WORK TO COMPLETE
Going through the data below, copy out each line where the word "will" shows up.

DATASET RECORDS
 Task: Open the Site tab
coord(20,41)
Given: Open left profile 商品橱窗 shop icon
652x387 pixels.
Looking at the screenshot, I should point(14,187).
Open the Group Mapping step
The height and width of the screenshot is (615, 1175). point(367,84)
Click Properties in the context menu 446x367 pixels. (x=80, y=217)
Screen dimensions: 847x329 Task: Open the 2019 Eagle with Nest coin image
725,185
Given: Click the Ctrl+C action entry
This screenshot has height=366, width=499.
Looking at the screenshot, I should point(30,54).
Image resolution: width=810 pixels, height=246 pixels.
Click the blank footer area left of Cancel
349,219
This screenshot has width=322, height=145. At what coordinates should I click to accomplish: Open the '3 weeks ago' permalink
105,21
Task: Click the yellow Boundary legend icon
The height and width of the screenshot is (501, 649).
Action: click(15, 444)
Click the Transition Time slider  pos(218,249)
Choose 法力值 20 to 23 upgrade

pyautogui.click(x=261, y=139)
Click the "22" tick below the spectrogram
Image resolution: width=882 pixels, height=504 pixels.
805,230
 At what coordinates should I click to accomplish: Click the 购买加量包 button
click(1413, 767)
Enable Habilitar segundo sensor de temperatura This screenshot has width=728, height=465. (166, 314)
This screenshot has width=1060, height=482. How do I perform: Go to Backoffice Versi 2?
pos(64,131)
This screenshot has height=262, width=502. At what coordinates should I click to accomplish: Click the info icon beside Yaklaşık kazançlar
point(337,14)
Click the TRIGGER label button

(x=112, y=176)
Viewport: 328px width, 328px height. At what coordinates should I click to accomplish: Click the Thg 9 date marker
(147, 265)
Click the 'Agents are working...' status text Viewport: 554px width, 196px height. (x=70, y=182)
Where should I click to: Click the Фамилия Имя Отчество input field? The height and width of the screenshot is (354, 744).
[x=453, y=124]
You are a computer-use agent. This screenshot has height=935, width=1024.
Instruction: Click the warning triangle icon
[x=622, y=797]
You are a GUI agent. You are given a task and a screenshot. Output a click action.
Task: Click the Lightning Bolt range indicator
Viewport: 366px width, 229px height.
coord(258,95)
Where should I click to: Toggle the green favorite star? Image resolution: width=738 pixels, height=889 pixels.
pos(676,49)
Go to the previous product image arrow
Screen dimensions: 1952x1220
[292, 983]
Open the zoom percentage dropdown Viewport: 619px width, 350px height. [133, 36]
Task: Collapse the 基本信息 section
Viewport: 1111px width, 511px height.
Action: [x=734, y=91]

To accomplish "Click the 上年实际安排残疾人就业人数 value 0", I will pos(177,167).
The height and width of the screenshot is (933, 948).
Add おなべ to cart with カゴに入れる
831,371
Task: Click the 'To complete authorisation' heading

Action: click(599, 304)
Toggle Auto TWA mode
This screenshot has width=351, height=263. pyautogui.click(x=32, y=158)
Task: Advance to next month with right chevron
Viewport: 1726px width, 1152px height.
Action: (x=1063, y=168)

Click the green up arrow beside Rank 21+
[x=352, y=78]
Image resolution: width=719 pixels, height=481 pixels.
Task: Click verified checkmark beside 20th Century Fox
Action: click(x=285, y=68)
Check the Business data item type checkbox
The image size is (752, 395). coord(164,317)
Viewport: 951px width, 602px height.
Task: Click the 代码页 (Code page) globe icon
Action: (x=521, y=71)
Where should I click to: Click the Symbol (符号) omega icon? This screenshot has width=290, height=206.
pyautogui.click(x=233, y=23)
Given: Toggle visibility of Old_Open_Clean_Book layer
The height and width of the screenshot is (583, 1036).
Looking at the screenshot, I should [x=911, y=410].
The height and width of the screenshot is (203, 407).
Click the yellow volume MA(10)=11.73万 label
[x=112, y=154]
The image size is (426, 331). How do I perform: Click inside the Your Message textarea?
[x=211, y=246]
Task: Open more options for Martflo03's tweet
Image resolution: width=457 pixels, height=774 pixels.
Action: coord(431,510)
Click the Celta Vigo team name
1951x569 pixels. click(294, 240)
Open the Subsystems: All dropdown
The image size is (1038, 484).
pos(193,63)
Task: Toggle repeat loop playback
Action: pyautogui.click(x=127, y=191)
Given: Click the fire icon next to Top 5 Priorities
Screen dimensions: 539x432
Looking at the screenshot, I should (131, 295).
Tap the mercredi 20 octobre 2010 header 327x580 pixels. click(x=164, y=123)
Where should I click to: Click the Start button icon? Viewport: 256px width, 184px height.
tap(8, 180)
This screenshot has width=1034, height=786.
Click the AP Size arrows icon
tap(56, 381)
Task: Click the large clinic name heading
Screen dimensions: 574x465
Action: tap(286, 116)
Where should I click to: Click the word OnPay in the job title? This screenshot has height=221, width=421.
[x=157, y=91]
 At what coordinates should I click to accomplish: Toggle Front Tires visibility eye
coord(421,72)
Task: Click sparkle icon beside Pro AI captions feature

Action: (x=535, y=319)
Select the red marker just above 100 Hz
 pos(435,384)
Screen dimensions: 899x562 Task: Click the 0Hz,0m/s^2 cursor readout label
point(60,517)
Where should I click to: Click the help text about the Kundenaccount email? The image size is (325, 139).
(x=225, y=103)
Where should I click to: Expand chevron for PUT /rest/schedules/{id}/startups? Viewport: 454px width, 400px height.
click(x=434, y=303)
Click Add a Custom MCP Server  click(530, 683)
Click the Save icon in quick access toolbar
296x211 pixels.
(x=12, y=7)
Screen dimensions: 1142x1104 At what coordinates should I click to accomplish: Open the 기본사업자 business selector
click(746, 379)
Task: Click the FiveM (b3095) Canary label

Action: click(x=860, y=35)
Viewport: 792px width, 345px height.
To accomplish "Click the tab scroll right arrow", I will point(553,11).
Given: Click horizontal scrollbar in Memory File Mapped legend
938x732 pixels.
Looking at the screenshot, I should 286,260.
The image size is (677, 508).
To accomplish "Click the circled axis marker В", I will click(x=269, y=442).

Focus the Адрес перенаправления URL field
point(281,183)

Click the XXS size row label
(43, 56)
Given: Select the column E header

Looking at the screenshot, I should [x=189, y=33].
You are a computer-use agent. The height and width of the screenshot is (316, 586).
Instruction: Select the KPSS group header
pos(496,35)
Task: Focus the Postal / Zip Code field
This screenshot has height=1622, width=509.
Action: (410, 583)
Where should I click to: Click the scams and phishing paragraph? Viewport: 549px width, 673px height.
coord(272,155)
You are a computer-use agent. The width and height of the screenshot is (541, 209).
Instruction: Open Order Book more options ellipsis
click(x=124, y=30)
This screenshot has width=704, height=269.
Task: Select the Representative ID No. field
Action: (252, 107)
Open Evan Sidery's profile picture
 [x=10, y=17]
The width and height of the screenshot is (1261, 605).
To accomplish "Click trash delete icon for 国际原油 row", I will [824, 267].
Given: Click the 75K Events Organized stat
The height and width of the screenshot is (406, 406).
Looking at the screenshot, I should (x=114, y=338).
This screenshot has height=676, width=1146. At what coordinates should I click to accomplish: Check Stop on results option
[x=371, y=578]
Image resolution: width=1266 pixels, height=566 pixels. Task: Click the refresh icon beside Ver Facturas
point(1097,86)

SOLVED EXERCISE
To accomplish "Click the 上年实际安排残疾人就业人数 value 0", I will pos(177,167).
To accomplish "Click the tab scroll right arrow", I will point(553,11).
To accomplish "Click the circled axis marker В", I will click(x=269, y=442).
To accomplish "Click trash delete icon for 国际原油 row", I will [824, 267].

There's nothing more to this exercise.